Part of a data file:
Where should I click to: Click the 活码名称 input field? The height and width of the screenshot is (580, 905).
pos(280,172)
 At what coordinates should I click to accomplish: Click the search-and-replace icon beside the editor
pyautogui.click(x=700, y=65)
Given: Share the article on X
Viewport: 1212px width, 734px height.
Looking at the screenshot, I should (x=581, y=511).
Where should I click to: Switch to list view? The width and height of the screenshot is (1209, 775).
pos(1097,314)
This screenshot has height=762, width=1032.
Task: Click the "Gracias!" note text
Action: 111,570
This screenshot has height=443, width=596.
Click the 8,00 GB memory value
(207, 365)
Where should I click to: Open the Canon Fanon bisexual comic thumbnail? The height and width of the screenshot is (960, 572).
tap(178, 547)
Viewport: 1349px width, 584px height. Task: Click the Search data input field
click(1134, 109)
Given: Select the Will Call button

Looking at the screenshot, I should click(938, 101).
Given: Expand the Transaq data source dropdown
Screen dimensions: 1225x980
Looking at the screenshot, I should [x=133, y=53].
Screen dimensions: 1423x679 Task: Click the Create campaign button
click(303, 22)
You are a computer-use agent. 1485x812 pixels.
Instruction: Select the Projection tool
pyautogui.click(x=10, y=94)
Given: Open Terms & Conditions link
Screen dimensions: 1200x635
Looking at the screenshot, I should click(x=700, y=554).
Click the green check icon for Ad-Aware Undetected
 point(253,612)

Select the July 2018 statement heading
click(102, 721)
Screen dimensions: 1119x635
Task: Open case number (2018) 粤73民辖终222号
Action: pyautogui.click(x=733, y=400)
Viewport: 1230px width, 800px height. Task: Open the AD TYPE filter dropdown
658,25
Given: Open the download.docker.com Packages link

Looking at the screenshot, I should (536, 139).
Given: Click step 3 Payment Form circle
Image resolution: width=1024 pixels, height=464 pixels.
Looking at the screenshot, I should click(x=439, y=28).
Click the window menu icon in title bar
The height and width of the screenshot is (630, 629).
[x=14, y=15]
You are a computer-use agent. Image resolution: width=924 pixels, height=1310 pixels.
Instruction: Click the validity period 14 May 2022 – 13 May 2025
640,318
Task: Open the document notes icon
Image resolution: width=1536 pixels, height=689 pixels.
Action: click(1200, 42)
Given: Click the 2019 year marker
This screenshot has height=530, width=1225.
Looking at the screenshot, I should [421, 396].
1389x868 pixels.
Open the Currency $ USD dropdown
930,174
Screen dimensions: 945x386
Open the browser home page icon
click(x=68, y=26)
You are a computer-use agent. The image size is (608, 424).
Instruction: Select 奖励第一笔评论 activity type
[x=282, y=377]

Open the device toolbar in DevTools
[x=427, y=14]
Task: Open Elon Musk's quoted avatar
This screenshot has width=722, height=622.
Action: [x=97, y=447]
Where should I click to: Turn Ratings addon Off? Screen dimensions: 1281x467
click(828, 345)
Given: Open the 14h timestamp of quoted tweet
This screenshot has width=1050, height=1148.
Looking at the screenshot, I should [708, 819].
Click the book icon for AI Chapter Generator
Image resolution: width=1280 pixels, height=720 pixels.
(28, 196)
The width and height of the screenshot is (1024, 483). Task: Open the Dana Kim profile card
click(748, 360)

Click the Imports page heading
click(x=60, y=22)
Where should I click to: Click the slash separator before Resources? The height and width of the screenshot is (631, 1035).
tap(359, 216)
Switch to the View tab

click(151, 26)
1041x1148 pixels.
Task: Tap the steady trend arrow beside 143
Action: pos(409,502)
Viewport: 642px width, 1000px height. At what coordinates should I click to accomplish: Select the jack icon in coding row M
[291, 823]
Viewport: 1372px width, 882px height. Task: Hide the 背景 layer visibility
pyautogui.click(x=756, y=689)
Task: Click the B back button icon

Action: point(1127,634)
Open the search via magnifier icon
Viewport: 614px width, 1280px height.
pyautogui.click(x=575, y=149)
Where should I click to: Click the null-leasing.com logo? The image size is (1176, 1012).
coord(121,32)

> _YOUR GOAL_
Reproduce every one of these items word for word.

> _WRITTEN RESPONSE_
Where should I click to: Click the 活码名称 input field? The height and width of the screenshot is (580, 905).
pos(280,172)
 At what coordinates should I click to accomplish: Click the search-and-replace icon beside the editor
pyautogui.click(x=700, y=65)
Given: Share the article on X
Viewport: 1212px width, 734px height.
Looking at the screenshot, I should (x=581, y=511).
Where should I click to: Switch to list view? The width and height of the screenshot is (1209, 775).
pos(1097,314)
This screenshot has height=762, width=1032.
Task: Click the "Gracias!" note text
Action: 111,570
This screenshot has height=443, width=596.
Click the 8,00 GB memory value
(207, 365)
Where should I click to: Open the Canon Fanon bisexual comic thumbnail? The height and width of the screenshot is (960, 572).
tap(178, 547)
Viewport: 1349px width, 584px height. Task: Click the Search data input field
click(1134, 109)
Given: Select the Will Call button

Looking at the screenshot, I should click(938, 101).
Given: Expand the Transaq data source dropdown
Screen dimensions: 1225x980
Looking at the screenshot, I should [x=133, y=53].
Screen dimensions: 1423x679 Task: Click the Create campaign button
click(303, 22)
You are a computer-use agent. 1485x812 pixels.
Instruction: Select the Projection tool
pyautogui.click(x=10, y=94)
Given: Open Terms & Conditions link
Screen dimensions: 1200x635
Looking at the screenshot, I should click(x=700, y=554).
Click the green check icon for Ad-Aware Undetected
 point(253,612)

Select the July 2018 statement heading
click(102, 721)
Screen dimensions: 1119x635
Task: Open case number (2018) 粤73民辖终222号
Action: pyautogui.click(x=733, y=400)
Viewport: 1230px width, 800px height. Task: Open the AD TYPE filter dropdown
658,25
Given: Open the download.docker.com Packages link

Looking at the screenshot, I should (536, 139).
Given: Click step 3 Payment Form circle
Image resolution: width=1024 pixels, height=464 pixels.
Looking at the screenshot, I should click(x=439, y=28).
Click the window menu icon in title bar
The height and width of the screenshot is (630, 629).
[x=14, y=15]
You are a computer-use agent. Image resolution: width=924 pixels, height=1310 pixels.
Instruction: Click the validity period 14 May 2022 – 13 May 2025
640,318
Task: Open the document notes icon
Image resolution: width=1536 pixels, height=689 pixels.
Action: click(1200, 42)
Given: Click the 2019 year marker
This screenshot has height=530, width=1225.
Looking at the screenshot, I should [421, 396].
1389x868 pixels.
Open the Currency $ USD dropdown
930,174
Screen dimensions: 945x386
Open the browser home page icon
click(x=68, y=26)
You are a computer-use agent. The image size is (608, 424).
Instruction: Select 奖励第一笔评论 activity type
[x=282, y=377]

Open the device toolbar in DevTools
[x=427, y=14]
Task: Open Elon Musk's quoted avatar
This screenshot has width=722, height=622.
Action: [x=97, y=447]
Where should I click to: Turn Ratings addon Off? Screen dimensions: 1281x467
click(828, 345)
Given: Open the 14h timestamp of quoted tweet
This screenshot has width=1050, height=1148.
Looking at the screenshot, I should [708, 819].
Click the book icon for AI Chapter Generator
Image resolution: width=1280 pixels, height=720 pixels.
(28, 196)
The width and height of the screenshot is (1024, 483). Task: Open the Dana Kim profile card
click(748, 360)

Click the Imports page heading
click(x=60, y=22)
Where should I click to: Click the slash separator before Resources? The height and width of the screenshot is (631, 1035).
tap(359, 216)
Switch to the View tab

click(151, 26)
1041x1148 pixels.
Task: Tap the steady trend arrow beside 143
Action: pos(409,502)
Viewport: 642px width, 1000px height. At what coordinates should I click to accomplish: Select the jack icon in coding row M
[291, 823]
Viewport: 1372px width, 882px height. Task: Hide the 背景 layer visibility
pyautogui.click(x=756, y=689)
Task: Click the B back button icon

Action: point(1127,634)
Open the search via magnifier icon
Viewport: 614px width, 1280px height.
pyautogui.click(x=575, y=149)
Where should I click to: Click the null-leasing.com logo? The image size is (1176, 1012).
coord(121,32)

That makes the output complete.